Napoli, 29 settembre 2021 - Vincere anche in Europa League dopo i tanti successi già collezionati in campionato: il Napoli non vuole fermarsi e, anzi, sogna di impreziosire l'ottimo pareggio rimediato a Leicester battendo tra le mura amiche lo Spartak Mosca, un avversario di cui Luciano Spalletti non si fida.

Le parole di Spalletti

 

Nella conferenza stampa della vigilia il tecnico toscano ha innanzitutto sottolineato le insidie nascoste in una gara solo all'apparenza semplice. "Vengono da una sconfitta immeritata all'esordio contro il Legia Varsavia: per loro sarà una sfida da dentro o fuori, senza contare che in Russia hanno molto a cuore l'Europa League, in particolare quando di fronte ci sono squadre italiane". Prima del futuro, Spalletti ci ha tenuto a fare un passo indietro tornando al match col quale il suo Napoli ha aperto il proprio cammino nella competizione continentale. "A Leicester siamo stati bravi a non farci abbattere dagli episodi e dalla sfortuna: carattere e mentalità devono sempre accompagnarci perché solo così riusciremo a vincere senza fare troppi calcoli". Insomma, la giostra di Spalletti è solo ai primi giri: giri che tra l'altro stanno entusiasmando la piazza e anche il diretto interessato. "Mi sto divertendo soprattutto perché finora è sempre andata bene. Allo stesso tempo, non mi piace guardare troppo oltre: la partita di domenica per esempio è ancora lontana, ma ovviamente qualche cambiamento nella formazione lo faremo.

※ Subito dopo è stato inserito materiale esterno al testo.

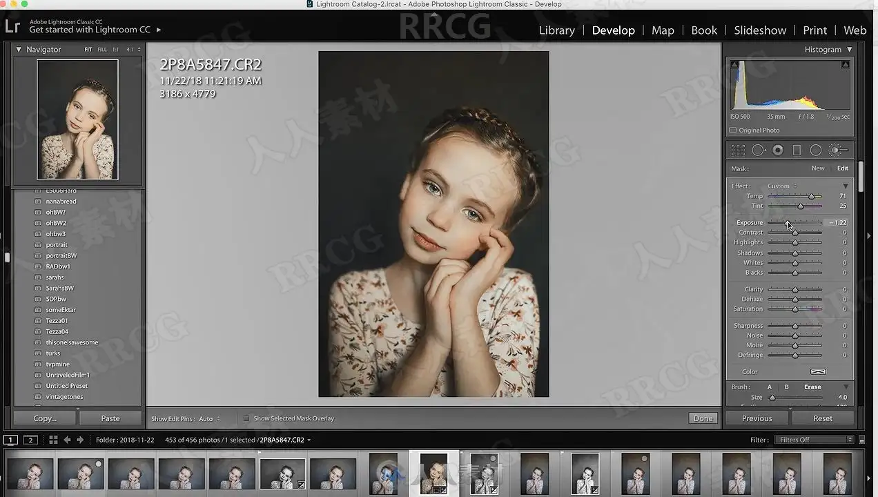The image size is (878, 497).
Task: Activate the Red Eye Correction tool
Action: coord(778,150)
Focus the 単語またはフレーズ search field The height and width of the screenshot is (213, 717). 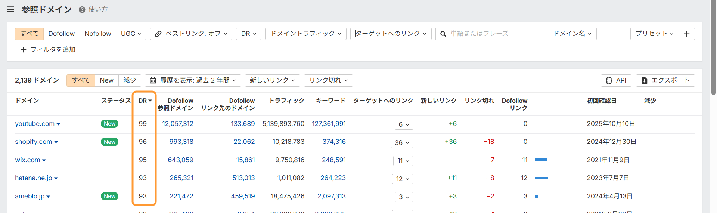(x=497, y=34)
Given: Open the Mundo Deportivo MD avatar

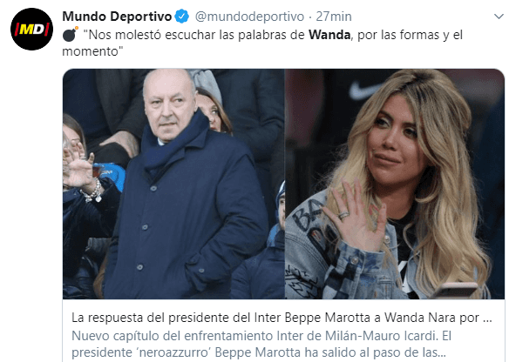Looking at the screenshot, I should click(31, 30).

Ad aiutarci - continua il tecnico toscano - ci sono anche le 5 sostituzioni, che rendono ogni gara incerta fino alla fine". A proposito di possibili riserve di lusso: quali sono le condizioni di Lozano? "Quest'estate non ha potuto allenarsi a causa del grave infortunio rimediato, ma lo vedo felice e sereno proprio come Osimhen: entrambi mi danno l'idea di essere nell'ambiente giusto".

Le parole di Insigne



Ambiente che da sempre è la casa naturale di Lorenzo Insigne, il capitano 'precario' del Napoli a un passo da diversi primati. "E' vero, mi sto avvicinando alle reti realizzate da gente del calibro di Maradona, Hamsik e Mertens, oltre ad aver tagliato il traguardo delle 400 gare in azzurro, ma per il momento preferisco pensare solo al campo e ad aiutare la squadra: del resto se ne occupano il mio agente e il presidente". Le priorità, per Insigne e per l'intero Napoli, ad oggi sono altre. "Siamo ancora arrabbiati per non essere andati in Champions League: stiamo provando a incanalare questi sentimenti per raggiungere qualcosa di importante quest'anno".